A defesa de Rui Pinto, criador do Football Leaks, anunciou esta segunda-feira que vai apresentar uma queixa contra Portugal na União Europeia, alegando que as regras europeias de extradição do seu constituinte não foram respeitadas.

Os representantes do hacker que esteve na origem do Football Leaks e Luanda Leaks defendem que foram cometidas irregularidades formais no pedido de extradição concedido pela justiça húngara, em março do ano passado. Queixam-se também de desrespeito da regra da especialidade, ou seja, a de que Rui Pinto só poderia ser julgado pelo crime que deu origem ao pedido de extradição. Luísa Teixeira da Mota, advogada do hacker, defende que não foi isso que aconteceu.

"No princípio estavam em causa seis crimes e depois foi pedido um alargamento para mais quatro crimes, mas culminou depois numa acusação por 147 crimes. É nesse sentido que entendemos que foi violado o princípio da especialidade, uma vez que mesmo o alargamento do mandado não permitiria a acusação por todos os crimes pelos quais veio a ser deduzida a acusação", explicou à TSF Luísa Teixeira da Mota.

As queixas que agora seguem para a Comissão Europeia foram apresentadas pelo advogado que na Hungria representa Rui Pinto, mas não foram atendidas pela justiça daquele país. Também cá, esclarece Luísa Teixeira da Mota, corre um processo idêntico.

"Foi interposto um recurso, sendo que esse recurso está agora na Relação e só será decidido no final, juntamente com o recurso que venha a ser interposto de uma decisão final no processo", acrescentou uma das advogadas de Rui Pinto.

A defesa considera o hacker português "um denunciante europeu muito importante" e acusa a justiça portuguesa de perseguir o seu cliente por crimes que não constavam originalmente no mandado de detenção europeu (MDE) inicial.

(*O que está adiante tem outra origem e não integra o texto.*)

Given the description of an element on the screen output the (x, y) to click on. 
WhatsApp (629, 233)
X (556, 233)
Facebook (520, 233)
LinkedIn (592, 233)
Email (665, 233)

A regra da especialidade proíbe a pessoa extraditada de ser julgada por um crime diferente daquele que deu origem ao pedido de extradição.

Como o criador do Football Leaks nunca renunciou ao princípio de especialidade - para que a justiça portuguesa o pudesse vir a acusar e julgar por outros factos e crimes que não estes -, o MP teve de pedir a extensão do MDE às autoridades húngaras, que autorizaram, em 29 de agosto, com base em novos factos e indícios entretanto apurados no decorrer da investigação.

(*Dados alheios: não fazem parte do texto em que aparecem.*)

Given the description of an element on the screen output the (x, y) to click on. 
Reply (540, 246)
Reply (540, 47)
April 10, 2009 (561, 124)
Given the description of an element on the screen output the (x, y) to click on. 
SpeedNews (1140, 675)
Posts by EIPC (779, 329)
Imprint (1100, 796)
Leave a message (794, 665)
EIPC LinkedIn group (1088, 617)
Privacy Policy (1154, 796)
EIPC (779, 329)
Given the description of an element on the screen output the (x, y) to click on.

A juíza de instrução criminal, que decidiu levar Rui Pinto a julgamento por 90 crimes, considerou que o mandado de detenção europeu foi legal.

Depois de ter sido preso na Hungria e extraditado para Portugal, ao abrigo de um mandato internacional, Rui Pinto está preso desde março de 2019, tendo revelado recentemente que entregou um disco rígido à Plataforma de Proteção de Denunciantes na África, que permitiu a recente revelação dos Luanda Leaks, um caso de corrupção relacionado com a empresária angolana Isabel dos Santos.

Aos 30 anos, Rui Pinto vai ser julgado por 68 crimes de acesso indevido, por 14 crimes de violação de correspondência, por seis crimes de acesso ilegítimo e ainda por sabotagem informática à SAD do Sporting e por extorsão, na forma tentada, este último um crime pelo qual o advogado Aníbal Pinto também foi pronunciado.

Em setembro de 2019, o Ministério Público (MP) tinha acusado o 'hacker' de 147 crimes, 75 dos quais de acesso ilegítimo, 70 de violação de correspondência, um de sabotagem informática e um de tentativa de extorsão, por aceder aos sistemas informáticos do Sporting, da Doyen, da sociedade de advogados PLMJ, da Federação Portuguesa de Futebol, da Procuradoria-Geral da República (PGR) e da Plataforma Score e posterior divulgação de dezenas de documentos confidenciais destas entidades.